Source material Block Start
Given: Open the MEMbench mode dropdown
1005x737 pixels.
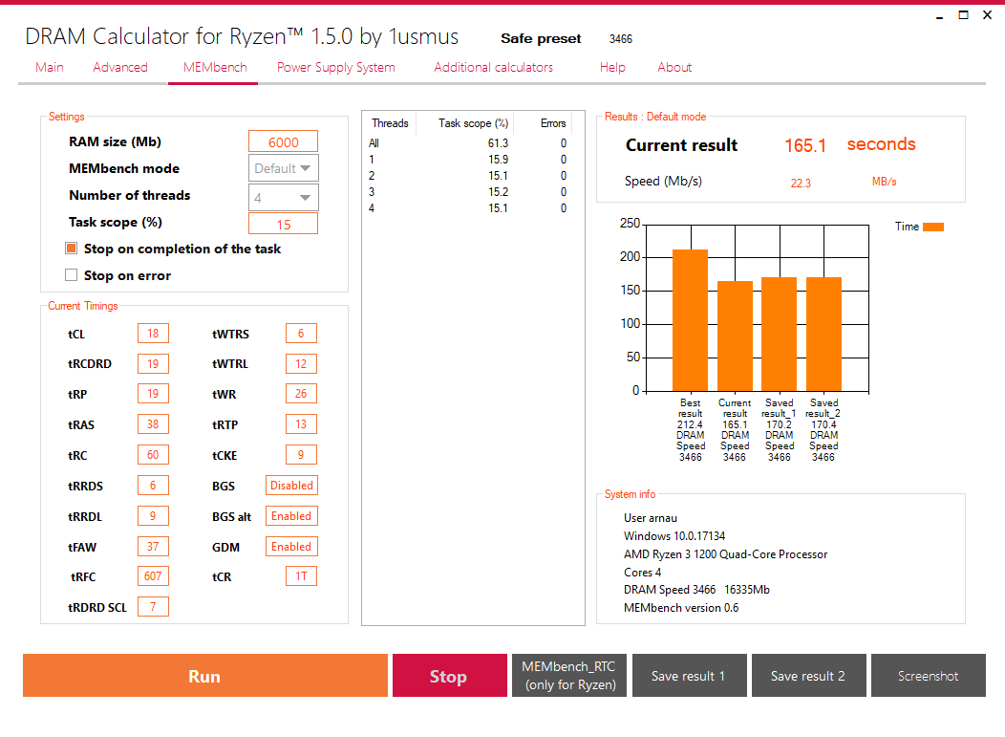Looking at the screenshot, I should coord(284,168).
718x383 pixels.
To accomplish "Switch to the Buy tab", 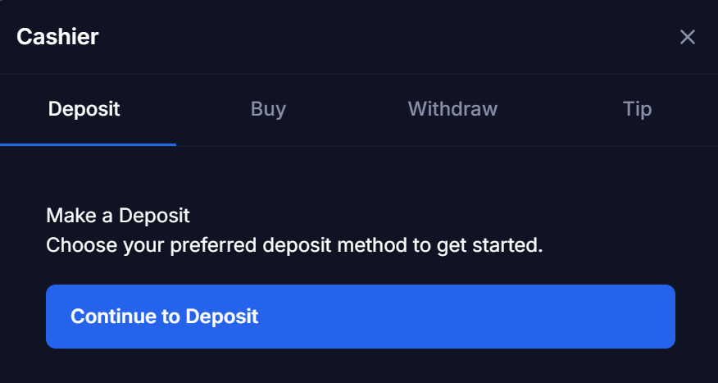I will (268, 109).

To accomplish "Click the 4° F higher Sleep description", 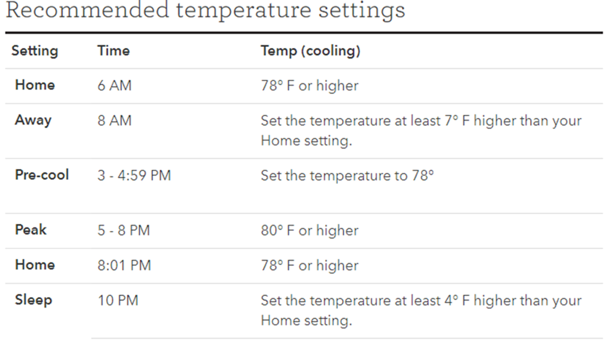I will [x=421, y=310].
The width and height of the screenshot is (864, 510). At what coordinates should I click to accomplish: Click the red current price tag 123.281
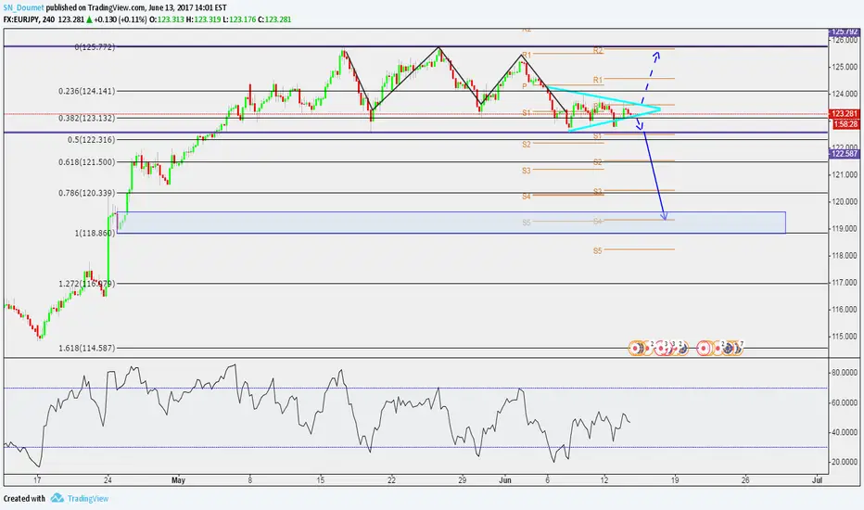click(x=844, y=113)
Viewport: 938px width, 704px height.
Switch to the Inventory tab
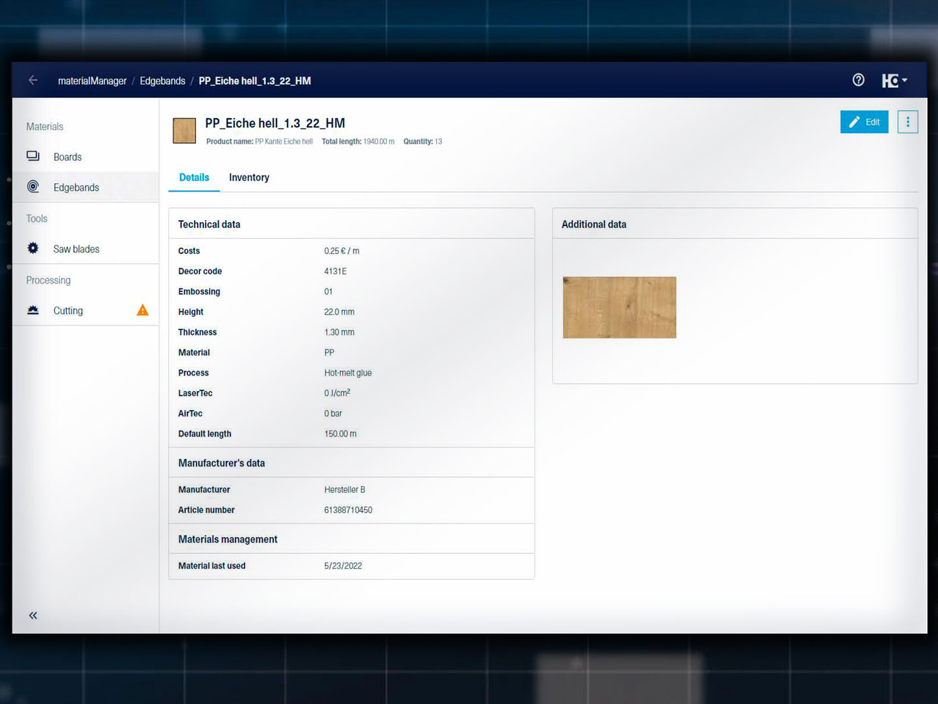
Source material Block End
Every line from the one holding "The width and" through the last line of the entries above, and nothing else, is to be restated word for word. Pictures stay out.

The width and height of the screenshot is (864, 510). At what coordinates should I click to accomplish: Click the red current price tag 123.281
click(x=844, y=113)
Viewport: 938px width, 704px height.
Switch to the Inventory tab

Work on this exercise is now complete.